**How to complete this task**
Every line below that holds the string "will" should be copied out.

**Data provided**

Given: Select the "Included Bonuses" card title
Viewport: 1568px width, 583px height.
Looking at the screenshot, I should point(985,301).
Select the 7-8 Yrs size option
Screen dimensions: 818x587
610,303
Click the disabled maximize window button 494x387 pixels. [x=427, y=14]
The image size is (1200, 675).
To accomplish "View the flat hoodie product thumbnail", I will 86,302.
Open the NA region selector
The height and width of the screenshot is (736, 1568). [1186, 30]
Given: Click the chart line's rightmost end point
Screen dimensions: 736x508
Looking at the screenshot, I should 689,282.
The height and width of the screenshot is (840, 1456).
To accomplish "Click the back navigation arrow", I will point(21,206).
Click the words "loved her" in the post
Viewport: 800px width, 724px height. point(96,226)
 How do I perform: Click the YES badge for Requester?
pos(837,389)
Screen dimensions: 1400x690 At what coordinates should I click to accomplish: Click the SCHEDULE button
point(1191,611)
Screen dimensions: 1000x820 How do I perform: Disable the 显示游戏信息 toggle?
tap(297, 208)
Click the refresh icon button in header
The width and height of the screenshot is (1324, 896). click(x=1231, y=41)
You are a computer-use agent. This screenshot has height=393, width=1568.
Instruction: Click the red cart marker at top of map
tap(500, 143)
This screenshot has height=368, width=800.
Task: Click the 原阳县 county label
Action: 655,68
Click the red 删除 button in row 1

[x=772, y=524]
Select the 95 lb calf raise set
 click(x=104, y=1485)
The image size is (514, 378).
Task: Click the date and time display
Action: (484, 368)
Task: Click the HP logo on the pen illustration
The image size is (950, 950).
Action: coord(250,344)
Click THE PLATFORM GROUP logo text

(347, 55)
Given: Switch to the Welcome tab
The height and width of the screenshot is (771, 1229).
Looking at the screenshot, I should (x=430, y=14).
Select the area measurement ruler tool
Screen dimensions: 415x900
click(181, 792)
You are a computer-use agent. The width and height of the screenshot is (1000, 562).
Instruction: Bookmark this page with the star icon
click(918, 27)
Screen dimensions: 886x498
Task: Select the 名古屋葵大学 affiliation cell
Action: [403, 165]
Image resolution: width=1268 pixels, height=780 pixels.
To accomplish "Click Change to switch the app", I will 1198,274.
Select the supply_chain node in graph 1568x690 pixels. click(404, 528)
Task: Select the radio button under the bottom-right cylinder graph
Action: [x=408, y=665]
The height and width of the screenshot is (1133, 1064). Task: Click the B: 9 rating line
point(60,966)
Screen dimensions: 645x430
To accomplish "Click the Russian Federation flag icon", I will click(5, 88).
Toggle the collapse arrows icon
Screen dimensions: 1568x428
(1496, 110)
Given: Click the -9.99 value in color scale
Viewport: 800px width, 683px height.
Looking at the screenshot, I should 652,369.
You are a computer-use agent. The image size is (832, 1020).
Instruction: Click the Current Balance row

**Solution**
To accomplish "View the flat hoodie product thumbnail", I will 86,302.
To accomplish "Click the back navigation arrow", I will point(21,206).
To accomplish "Click Change to switch the app", I will 1198,274.
To accomplish "Click the Russian Federation flag icon", I will click(5, 88).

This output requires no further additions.